Harvest time: Wearable gear generates its own power
- By Kevin McCaney
- Nov 05, 2014
A soldier conducts maneuvers with an energy-harvesting backpack, knee harvester and flexible solar panels at MFIX.
The amount of power-hogging gear a soldier carries into the field is constantly growing—networked radios, mobile devices, sensors, and optical and targeting devices all run on electricity. That means they also have to carry more batteries, particularly on long-duration missions, which only adds to the weight they have to carry.
Soon, however, they could be “carrying”—that is, wearing—devices that will generate the power they need and lighten the load in the process.
Researchers at the Natick Soldier Research, Development and Engineering Center have been developing and testing wearable technologies that generate power, including solar panels, and backpack and knee kinetic energy harvesting devices. Prototypes of the technologies were tested in September at the Maneuver Fires Integration Experiment, or MFIX, at Fort Benning, Ga., according to an Army release.
“My initial impression is that they fulfill a need for instant power generation on long-range missions when displaced from traditional resupply methods,” said one of the demonstration’s participants, Sgt. 1st Class Arthur H. Jones of the Maneuver Center of Excellence.

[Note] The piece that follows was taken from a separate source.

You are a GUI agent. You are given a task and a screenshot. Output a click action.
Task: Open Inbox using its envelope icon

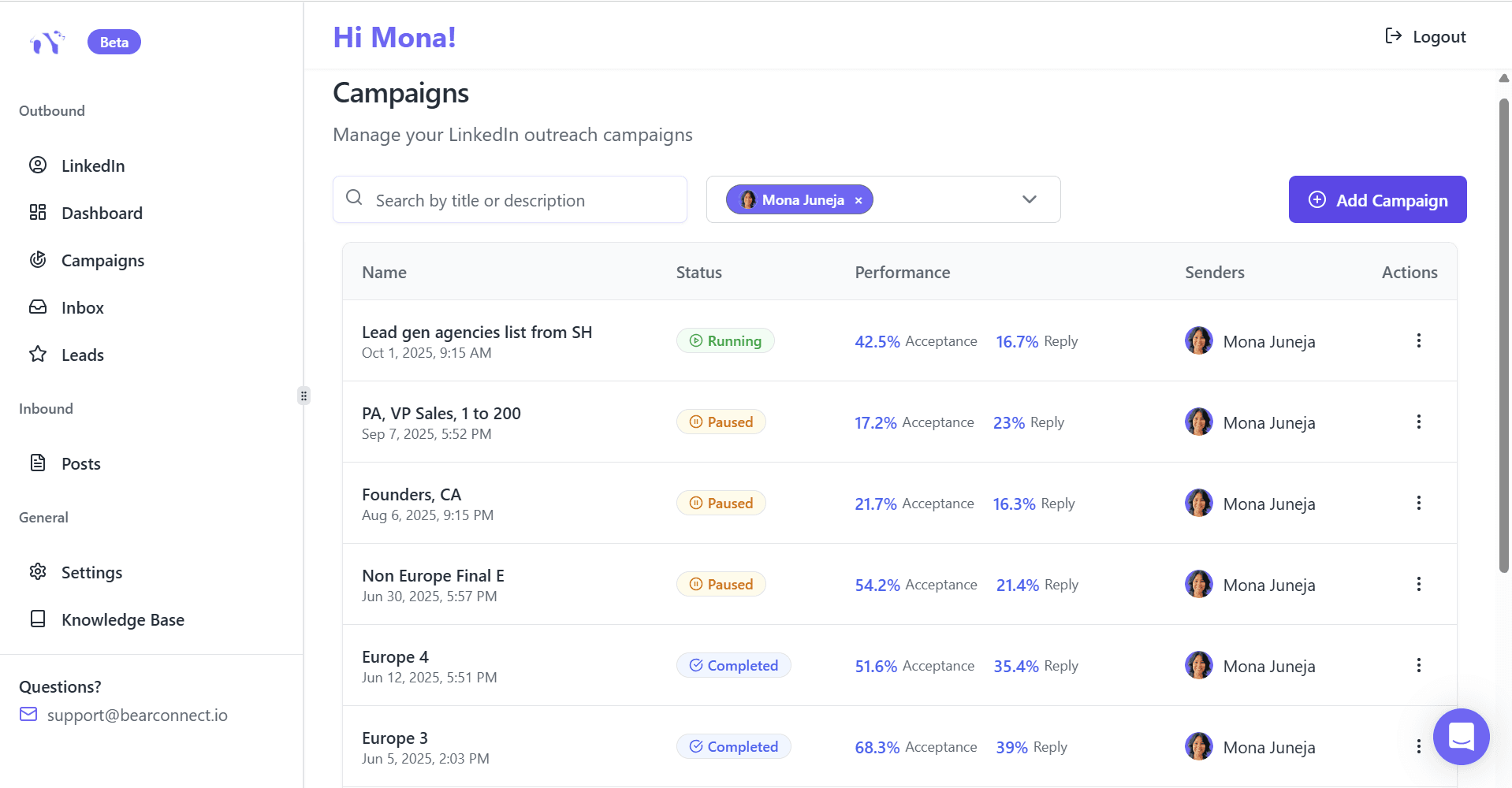click(x=37, y=307)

The weight loss would be pretty significant. According to a 2013 report in the Maneuver Center’s Infantry Online, a dismounted infantryman in Afghanistan carried about 9.7 pounds of batteries. That weight would increase to 14 pounds for a 72-hour mission if all soldiers were brought into the network (something the Army is doing). And a big chunk of that weight comes in the form of extra batteries—on a 72-hour mission, a soldier without the means to recharge would have to swap out batteries at least seven times.
Having gear that generates its own power could not only eliminate the weight but get the Army closer to a “net zero” energy-use soldier—that is, one who generates as much power as he or she uses. (The Army is taking a similar net-zero approach to its bases.)
The devices tested at MFIX include:
Lightning Pack’s Rucksack Harvester, which uses a miniature power generator and the movement of the backpack to drawn kinetic energy as a soldier walks or runs. It can generate 16 to 22 watts while walking, and 22 to 40 watts while running.
Bionic Power’s Knee Harvester, which is attached to the upper and lower parts of each leg and collects kinetic energy when the knees are flexed during walking or running.
MC-10’s photovoltaic, or PV, Solar Panel Harvester, which covers the backpack and helmet with a thin, flexible layer of gallium arsenide crystals. Under optimum conditions—facing the sun on a clear day—the backpack panel can generate 10 watts; the helmet, 7 watts.
Natick researchers said they’re also exploring other energy harvesting technologies that could be used effectively in the field. As for the devices tested at MFIX, researchers, having collected power management data and user feedback, will next work to sync the devices to the Integrated Soldier Power Data System, which distributes power to the devices a soldier carries.
Kevin McCaney is a former editor of Defense Systems and GCN.